Önce bir dil uyarısı yapmak lâzım. Bilhassa sayın Bahçeli’nin konuşmalarıyla ilgili. Çünkü bu seçimlerde en çok kullanılacağı görülen kelimenin yanlış telaffuzu, kelimenin kendisine de, o kelimenin doğrusunu bilenlere de eziyet olacak.
Tahmin edeceğiniz gibi “Beka” kelimesinden söz ediyorum. Bu kelime Arapça kökenli. “B” ve “Kaf” harflerinden oluşuyor. “Kaf”ın sonuna bir de onu uzatmak için “Elif” gelmiş. “Baki kalma”yı biliyoruz. İşte “Beka” o anlama geliyor. “K”yı kalın okumak lâzım.
Bir de “B” ve “Kef” harflerinin sonuna “Elif” ilavesiyle oluşan “Bekâ” kelimesi var. Bu da “Ağlamak” anlamına geliyor. Sayın Bahçeli bu kelimeyi muhtemelen dil alışkanlığı ile hep “Bekâ” diye söylüyor.
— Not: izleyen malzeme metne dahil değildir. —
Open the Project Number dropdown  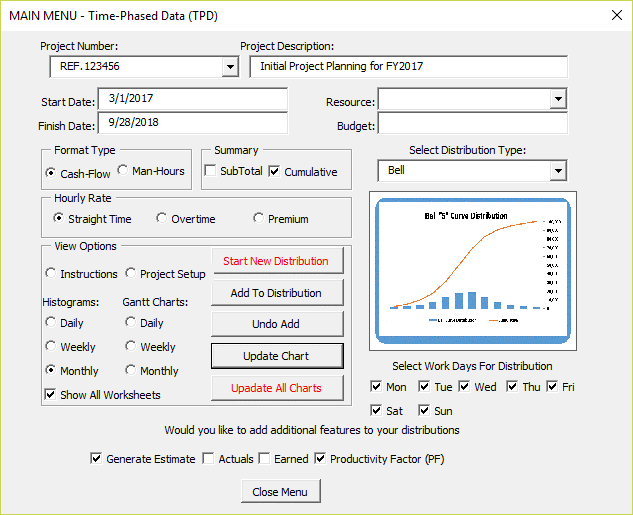230,67
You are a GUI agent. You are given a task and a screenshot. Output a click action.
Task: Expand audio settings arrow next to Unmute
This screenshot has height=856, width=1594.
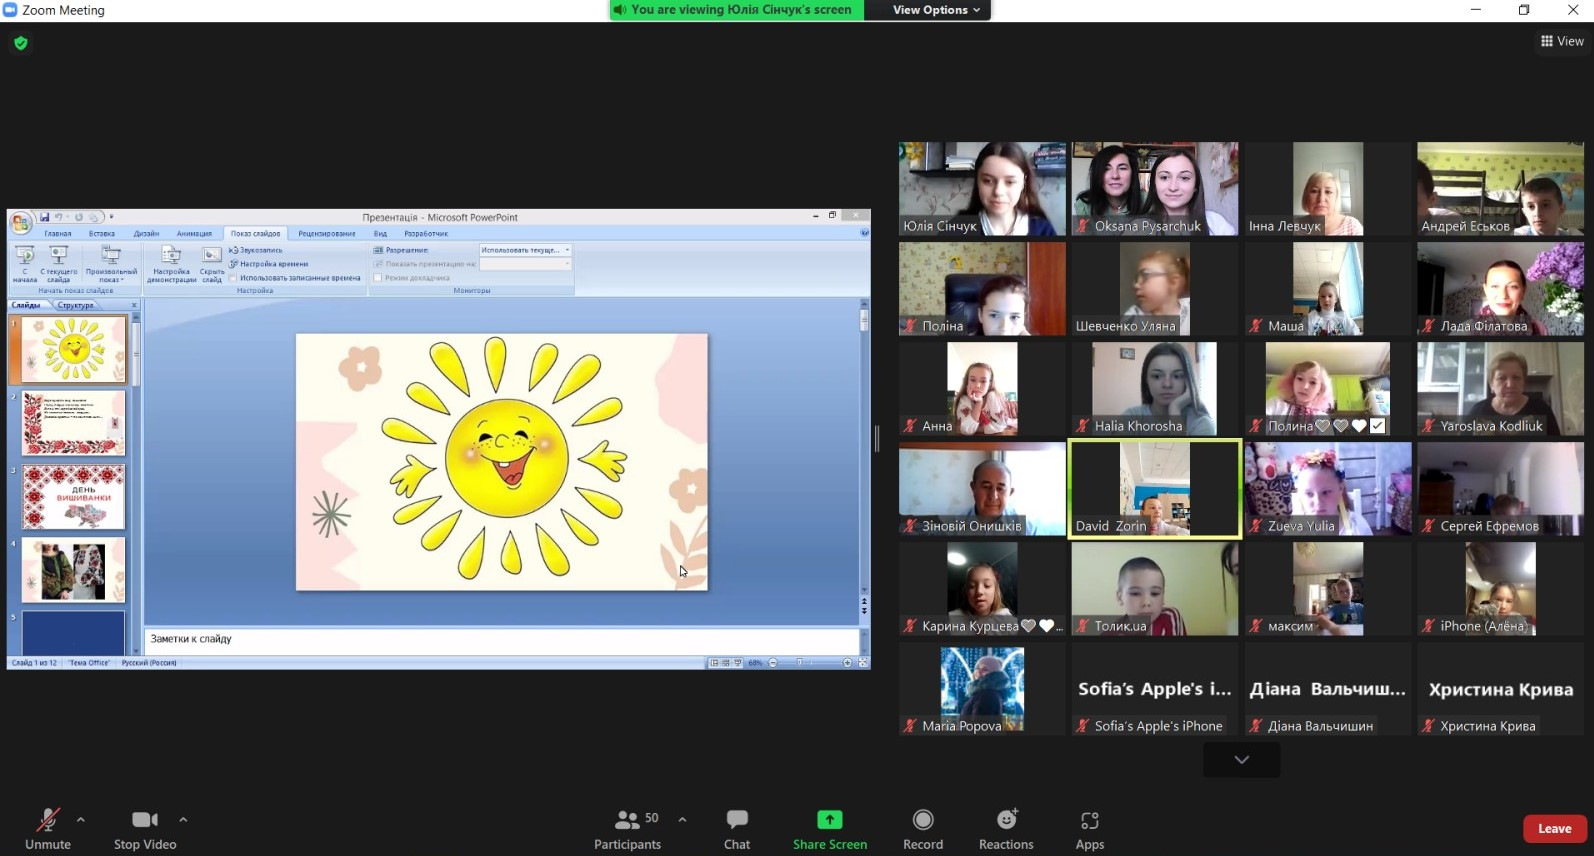pyautogui.click(x=81, y=819)
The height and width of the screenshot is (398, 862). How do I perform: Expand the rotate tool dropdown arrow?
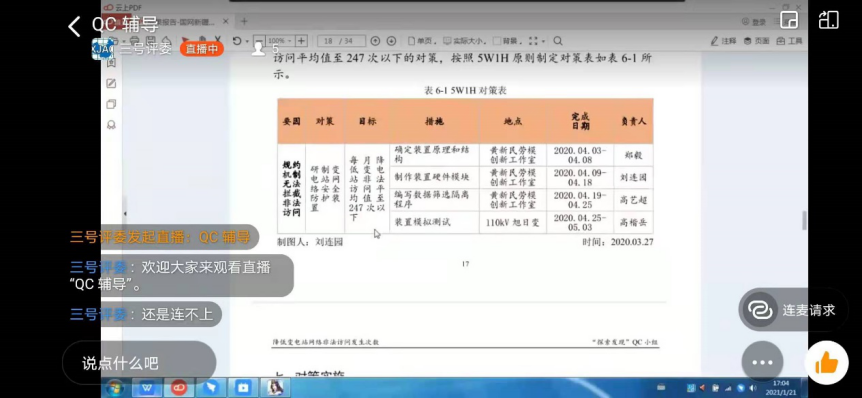tap(247, 42)
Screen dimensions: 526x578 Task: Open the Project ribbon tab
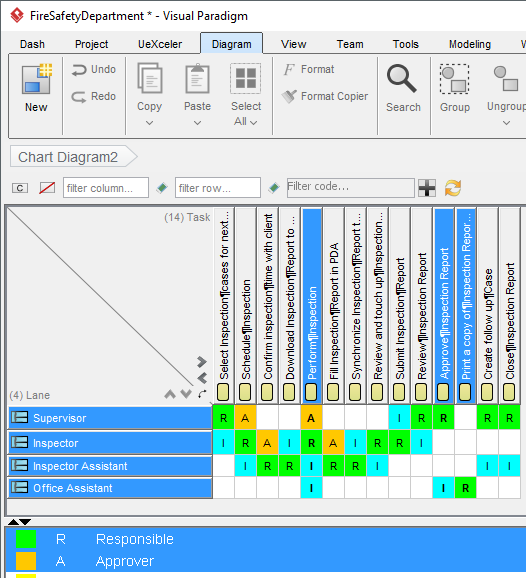(91, 44)
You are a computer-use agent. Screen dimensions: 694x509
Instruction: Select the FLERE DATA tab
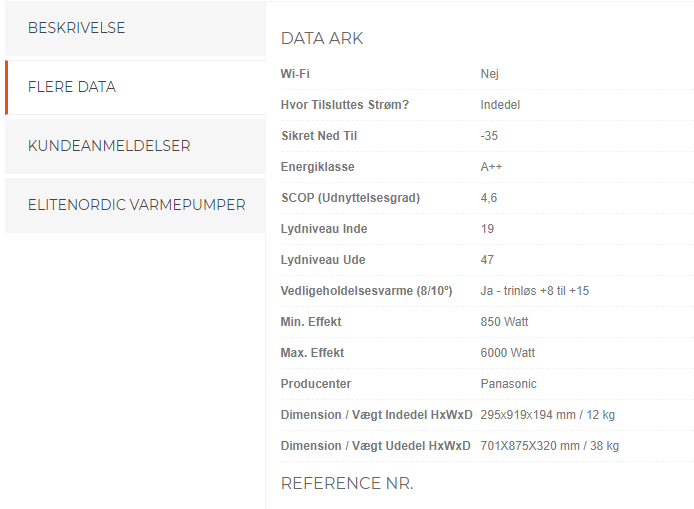135,87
Farkında olunmaya bilir, dil alışkanlığı ile olabilir, düzeltilse iyi olur, diye düşünüyorum.
***
Gelelim asıl meseleye:
Seçimler ittifaksız olmuyor. İttifakta bir yapıştırıcı lâzım. Şu anda iki ittifak alanı söz konusu ve yapıştırıcılar aşağı yukarı belli olmuş durumda.
Muhalefet için yapıştırıcı “Erdoğan karşıtlığı.” CHP ve İyi Parti, muhalefeti “Erdoğan karşıtlığı”na odaklayarak kendi tabanlarını aynı kulvarda oy verdirmeye çalışıyor.
İktidar cenahı için “Beka” ana yapıştırıcı alan. AK Parti ve MHP liderlikleri kendi toplum tabanlarının en duyarlı bileşeninin “Ülkenin bekası” olduğuna hükmetmişler ve o vurgu ile iki parti bağlılarını aynı adaya oy vermeye yönlendiriyorlar.
Her iki cenahta sıkıntı var.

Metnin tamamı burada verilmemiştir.